The interior of the seismic streamers is typically filled with a core material to provide buoyancy and desirable acoustic properties. For many years, most seismic streamers have been filled with a fluid core material. A drawback to using fluid-filled streamer sections is the noise generated by vibrations as the streamer is towed through the water. These vibrations develop internal pressure waves traveling through the fluid in the streamer sections, which are often referred to as “bulge waves” or “breathing waves”.
In addition, there are other types of noise, often called flow noise, which can affect the hydrophone signal. For example, vibrations of the seismic streamer can cause extensional waves in the external jacket and resonance transients traveling down the strength members. A turbulent boundary layer created around the outer skin of the streamer by the act of towing the streamer can also cause pressure fluctuations in the fluid core material. The extensional waves, resonance transients, and turbulence-induced noise are typically much smaller in amplitude than the bulge waves. Even thermal variations within the streamer can bring about thermal stress in hydrophones employing piezoelectric materials, causing noise. Bulge waves are usually the largest source of vibration noise because these waves travel in the fluid core material filling the streamer sections and thus act directly on the hydrophones.

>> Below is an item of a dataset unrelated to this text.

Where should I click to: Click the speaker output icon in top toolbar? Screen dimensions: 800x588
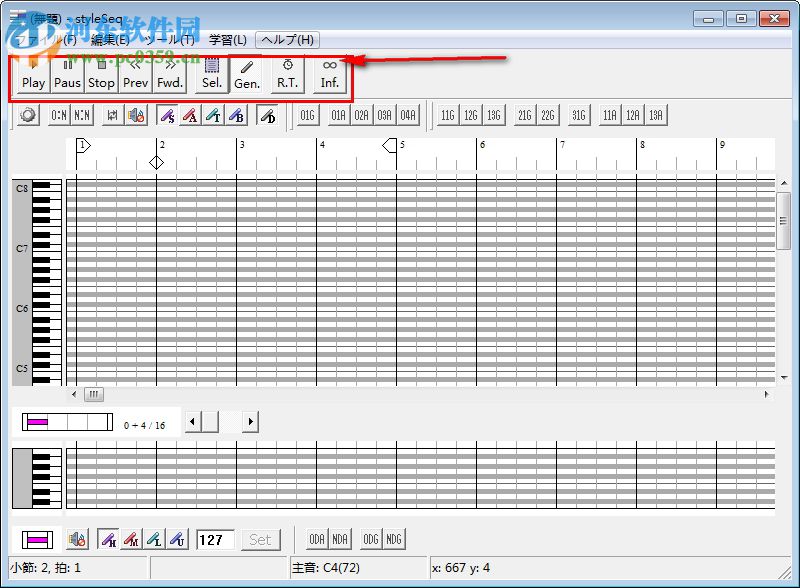click(x=135, y=115)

Several approaches have been employed to reduce the bulge noise problem in fluid filled steamer sections. For example, one approach is the use of stretch sections at the front and rear of the seismic streamer. Another approach is the application of low-cut filters. Another approach is to introduce compartment blocks in the sections to impede the vibration-caused bulge waves from traveling continuously along the streamer. Another approach is to introduce open cell foam into the interior cavity of the streamer section. The open cell foam restricts the flow of the fluid fill material in response to the transient pressure change and causes the energy to be dissipated into the external jacket and the foam over a shorter distance.

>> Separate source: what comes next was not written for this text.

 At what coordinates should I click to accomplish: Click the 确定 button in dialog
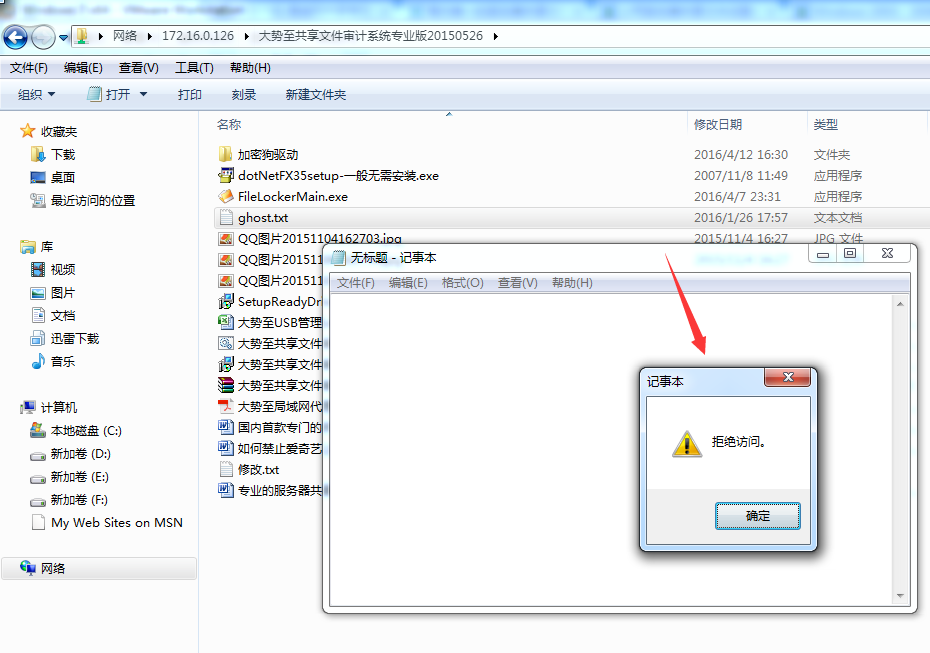(757, 516)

Another approach for eliminating bulge noise is to eliminate the fluid from the streamer sections, so that no medium exists in which bulge waves can develop. This approach is exemplified by the use of streamer sections filled with a solid core material or softer solid material instead of a fluid. However, in any solid type of material, some shear waves will develop, which can increase the noise detected by the hydrophones.
Another approach to address the noise problem is to combine several hydrophones into an array (also known as a group) to attenuate a slow moving wave. Traditional array forming for noise suppression in marine seismic streamers is based on a number of sensors (normally 8 to 16) connected together and effectively summed within the streamer sections before analogue to digital conversion.
However, there is a continuing need for methods for more effectively attenuating noise in marine seismic streamers.